*WHAT IS NEEDED*
Where does the word "pixel" appear in the data? Copy every line that holds it.

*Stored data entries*
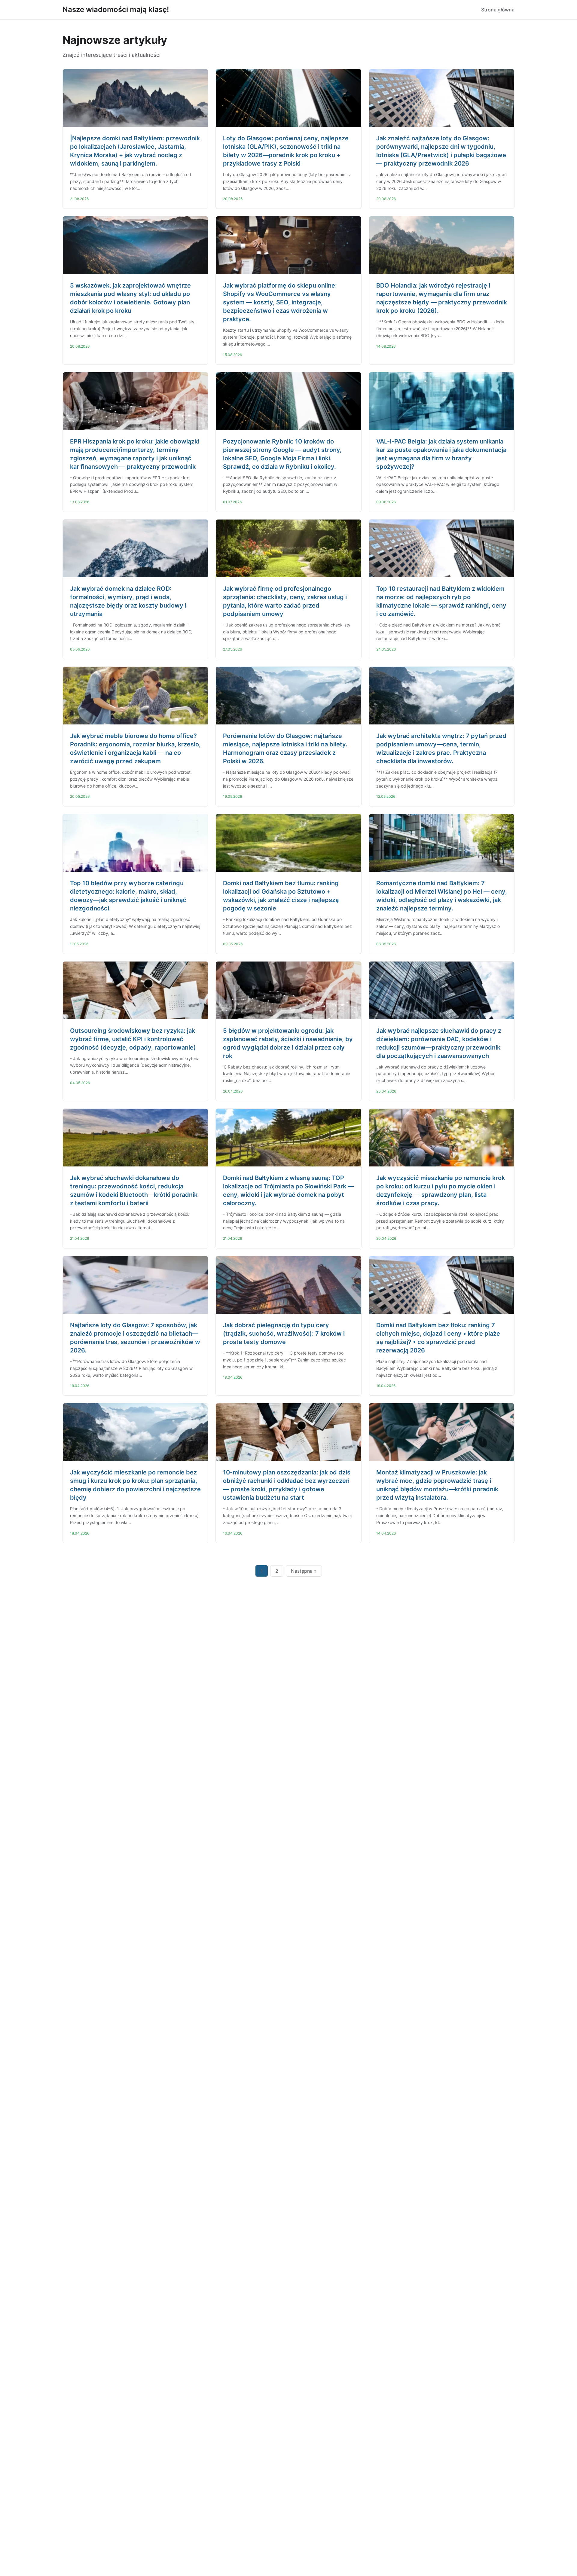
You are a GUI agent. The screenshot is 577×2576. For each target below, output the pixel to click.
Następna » (304, 1571)
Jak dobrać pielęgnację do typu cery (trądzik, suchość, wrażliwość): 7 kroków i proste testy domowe (284, 1334)
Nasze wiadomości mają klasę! (116, 9)
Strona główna (497, 10)
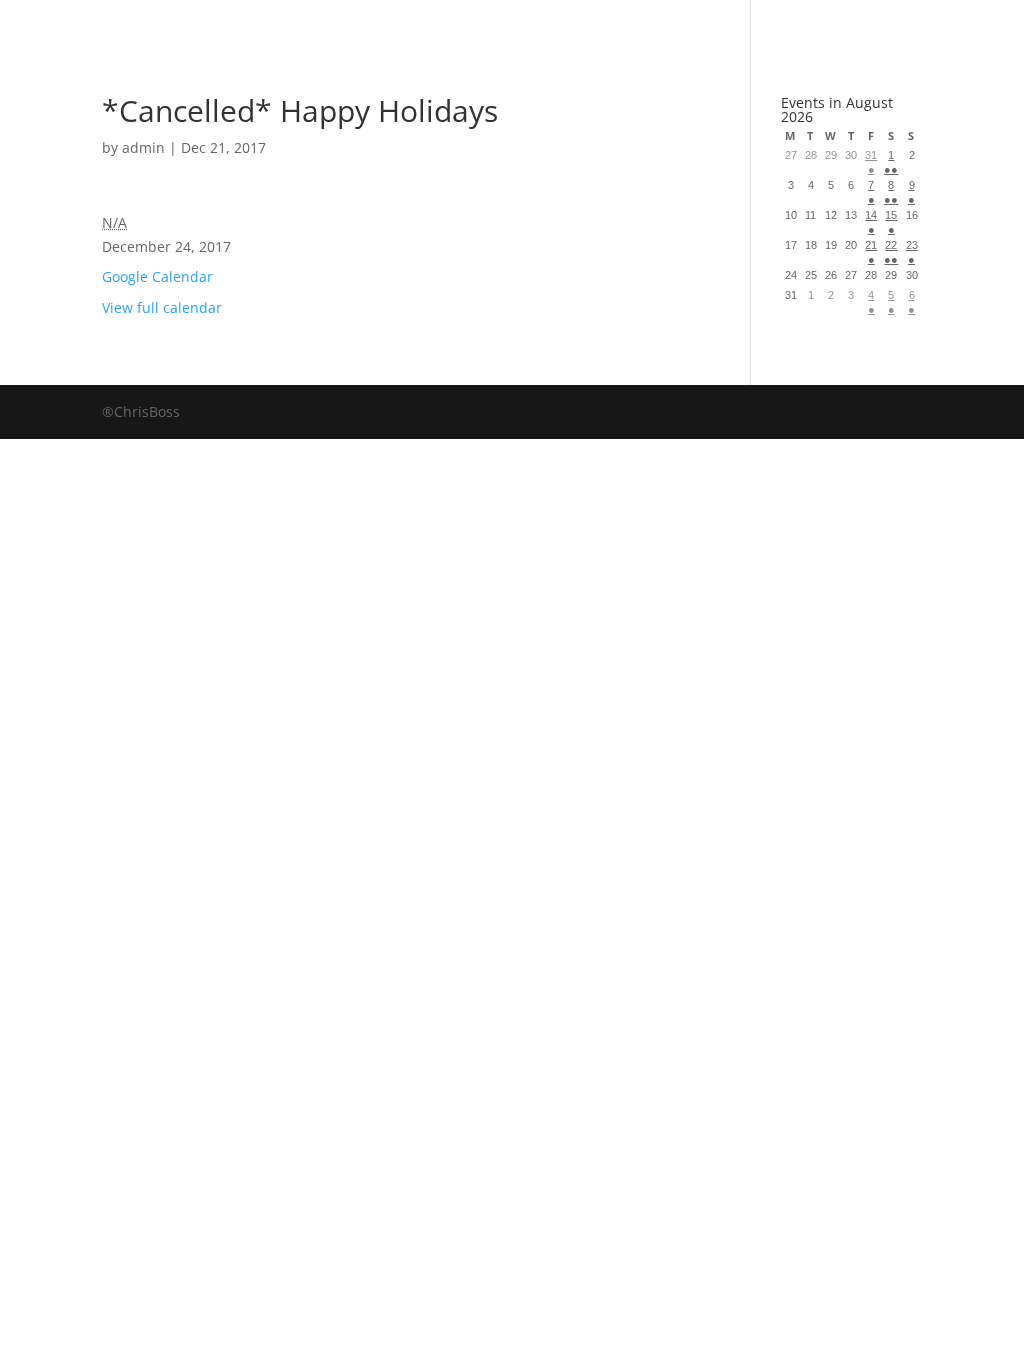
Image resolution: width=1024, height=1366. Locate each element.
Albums (440, 24)
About (570, 24)
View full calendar (162, 307)
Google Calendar (157, 276)
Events (693, 24)
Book (319, 24)
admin (143, 147)
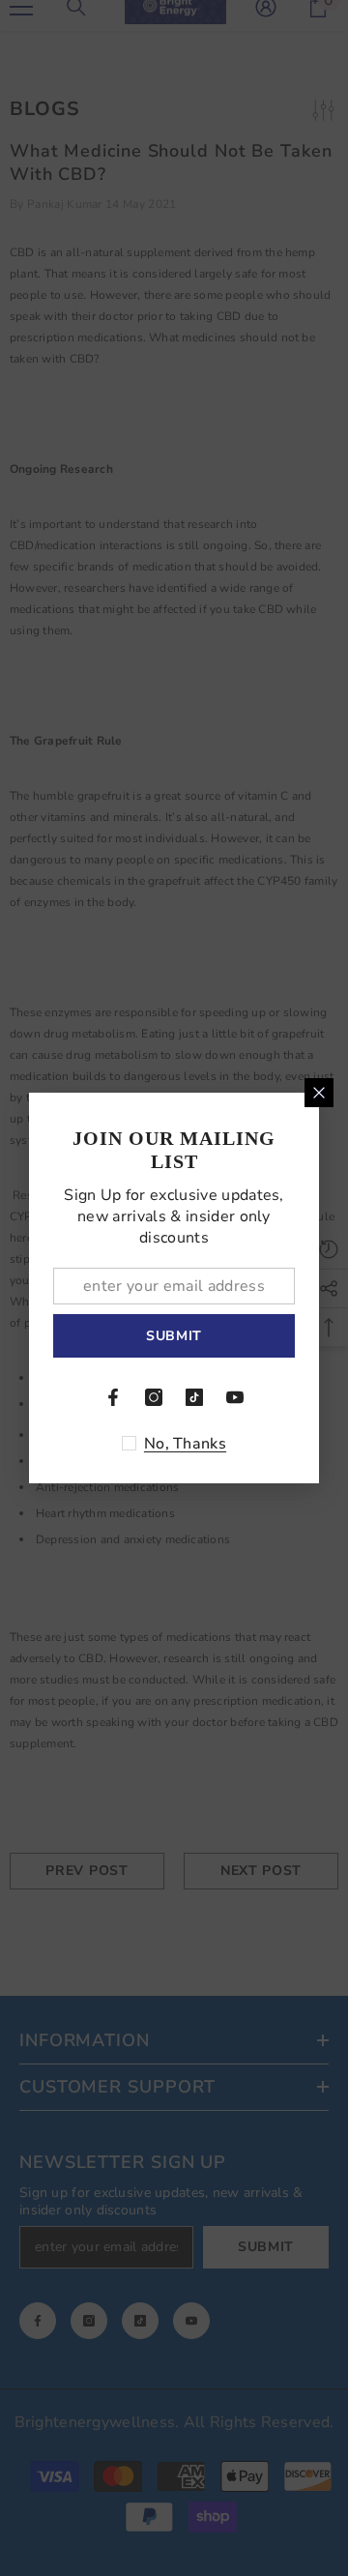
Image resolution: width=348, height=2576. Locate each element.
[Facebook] (113, 1397)
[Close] (319, 1092)
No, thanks (185, 1443)
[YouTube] (235, 1397)
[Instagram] (153, 1397)
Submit (174, 1336)
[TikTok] (194, 1397)
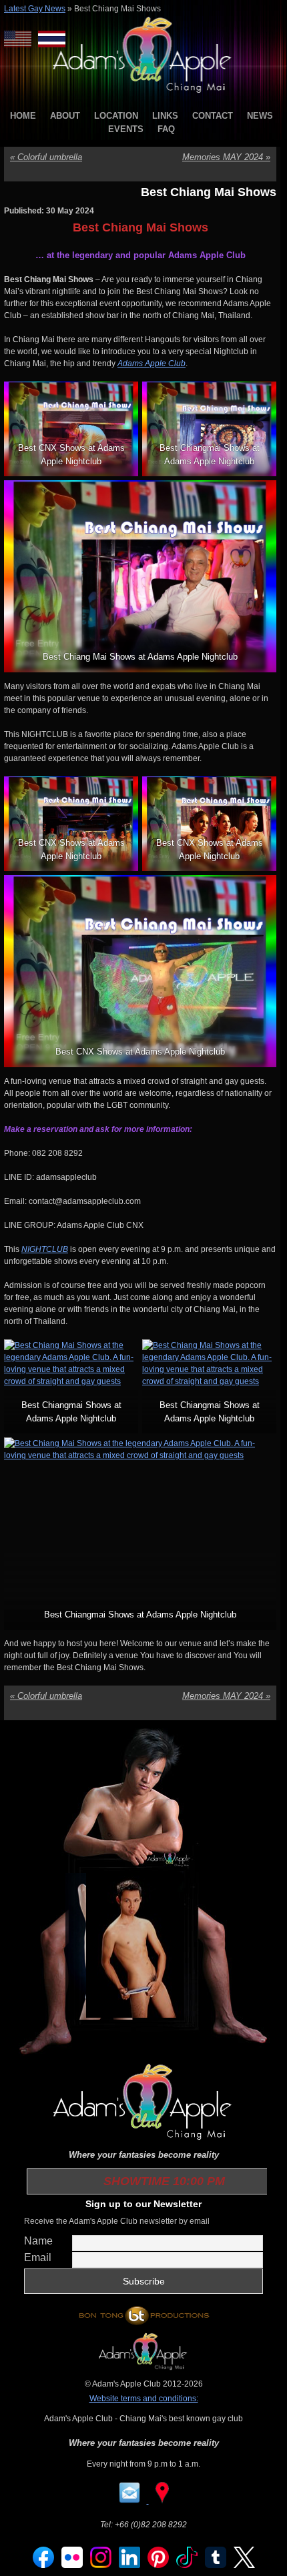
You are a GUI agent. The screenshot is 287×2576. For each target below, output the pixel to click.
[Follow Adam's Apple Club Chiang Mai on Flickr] (72, 2565)
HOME (23, 116)
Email (37, 2257)
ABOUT (65, 116)
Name (38, 2240)
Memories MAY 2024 (226, 157)
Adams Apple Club (151, 363)
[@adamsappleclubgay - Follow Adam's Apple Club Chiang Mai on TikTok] (187, 2565)
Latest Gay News (34, 8)
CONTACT (212, 116)
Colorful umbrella (46, 157)
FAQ (166, 129)
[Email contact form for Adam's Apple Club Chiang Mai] (130, 2500)
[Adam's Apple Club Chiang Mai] (143, 94)
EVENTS (126, 129)
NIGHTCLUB (44, 1249)
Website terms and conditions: (143, 2398)
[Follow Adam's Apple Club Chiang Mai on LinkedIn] (129, 2565)
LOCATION (116, 116)
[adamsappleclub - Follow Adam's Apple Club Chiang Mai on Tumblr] (215, 2565)
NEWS (260, 116)
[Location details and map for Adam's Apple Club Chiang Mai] (162, 2500)
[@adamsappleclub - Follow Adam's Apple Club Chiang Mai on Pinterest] (158, 2565)
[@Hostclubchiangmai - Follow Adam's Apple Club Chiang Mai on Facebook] (43, 2565)
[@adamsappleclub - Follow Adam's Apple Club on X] (244, 2565)
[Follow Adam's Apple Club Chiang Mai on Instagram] (100, 2565)
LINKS (165, 116)
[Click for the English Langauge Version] (21, 39)
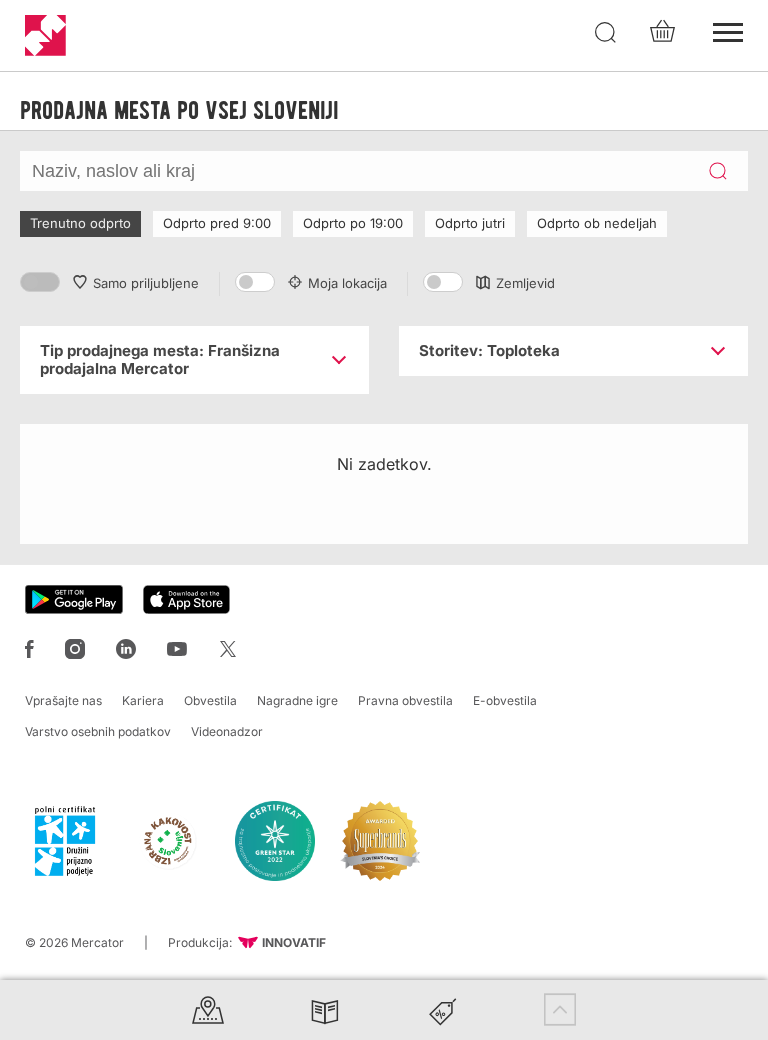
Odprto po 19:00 (353, 223)
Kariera (143, 700)
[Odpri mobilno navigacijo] (728, 30)
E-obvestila (505, 700)
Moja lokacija (347, 283)
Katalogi (325, 1009)
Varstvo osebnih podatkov (98, 731)
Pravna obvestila (405, 700)
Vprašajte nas (63, 700)
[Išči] (606, 33)
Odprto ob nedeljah (597, 223)
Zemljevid (525, 283)
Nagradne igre (297, 700)
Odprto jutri (470, 223)
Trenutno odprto (80, 223)
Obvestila (210, 700)
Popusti (443, 1009)
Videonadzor (227, 731)
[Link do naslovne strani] (45, 35)
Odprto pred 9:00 (217, 223)
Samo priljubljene (146, 283)
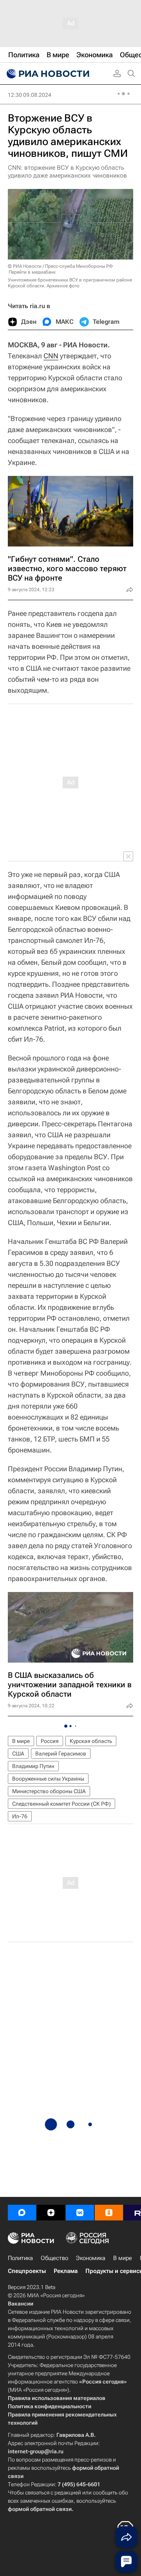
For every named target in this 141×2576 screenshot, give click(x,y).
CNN (50, 356)
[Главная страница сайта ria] (47, 74)
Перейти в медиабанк (32, 272)
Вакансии (20, 2303)
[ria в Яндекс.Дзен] (51, 2212)
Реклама (66, 2271)
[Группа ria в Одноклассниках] (109, 2212)
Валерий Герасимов (60, 1753)
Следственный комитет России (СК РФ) (61, 1804)
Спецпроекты (27, 2271)
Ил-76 (19, 1816)
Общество (54, 2258)
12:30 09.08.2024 (29, 95)
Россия (50, 1741)
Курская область (91, 1741)
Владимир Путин (33, 1766)
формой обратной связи (40, 2509)
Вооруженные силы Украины (48, 1778)
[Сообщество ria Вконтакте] (80, 2212)
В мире (21, 1741)
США (18, 1753)
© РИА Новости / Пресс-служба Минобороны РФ (60, 266)
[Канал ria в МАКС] (22, 2212)
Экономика (90, 2258)
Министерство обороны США (49, 1791)
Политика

*RESPONSE BELOW*
You are a GUI agent. The screenshot is 577×2576. For each target below, output the pixel to click.
You are a GUI agent. The screenshot is 287×2576. For each target below, output the pixel to click.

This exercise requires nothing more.